Fair Haven | Long Wharf Theatre | Arts & Culture | Newhallville | Theater | Arts & Anti-racism
Jordan Maia as the Youth in Passing Strange. Shafiq Hicks as Stew is pictured in the background. Lucy Gellman Photos.
Youth stared out onto the field outside of Lincoln-Bassett School, his eyes huge and bright as a switch flipped on in his brain. He extended his arms, fingers long and rigid. He contorted and then reached toward the grey sky, his body a live wire. Somewhere, the Detroit punk band Death and the musical Cabaret were meeting up and waltzing to synthy electric guitar. A dirt bike, unaware, revved its engine in the distance.
“The key to The Real is finally in my hand!” he proclaimed. “And now your expectations are exiting my veins!”
That was the scene in Newhallville Sunday afternoon, as Long Wharf Theatre brought a meditation on Blackness, found and chosen family, spiritual life and the search for artistic meaning to the neighborhood with a concert reading of Passing Strange, the 2006 coming-of-age musical by Mark “Stew” Stewart and Heidi Rodewald.

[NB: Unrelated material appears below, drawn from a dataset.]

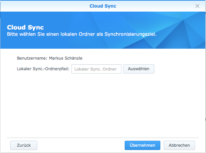Cancel setup with the Abbrechen button

pos(179,145)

The work, which marked the theater’s long-awaited return to live performance, arrived at Clinton Avenue School on Saturday and Lincoln-Bassett School on Sunday as part of “Play On My Block,” a new initiative meant to get theater into the community. It doubled as the kickoff to Long Wharf’s 2021-2022 season, which continues at the theater’s Sargent Drive home with Lloyd Suh’s The Chinese Lady on Oct. 12. Tickets and more information are available here.
Director Cheyenne Barboza, who is the community partnerships and literary associate at Long Wharf. The set behind her is the work of New Haven artists Marsh and D. Douglas.
“We put our heads together, and we said: Why don’t we bring live theater out of the darkness of indoor theaters and the stuffiness of it all sometimes, and bring it out to where we can enjoy it, where we can be communal in spaces,” said Director Cheyenne Barboza. “Like [Long Wharf Theatre Artistic Director] Jacob [Padrón] says all the time, there are many stages in our community, and they don’t all live indoors.”
Set in the 1970s and based on Stew’s own journey of self-discovery, Passing Strange follows Youth (Jordan Maia) as he leaves his mother (Thabisa Rich) and middle-class Los Angeles upbringing in search of “The Real,” that sweet spot where he can be fully himself as a Black kid from L.A. who likes psychedelics, Zen Buddhism, punk rock, and rock and roll.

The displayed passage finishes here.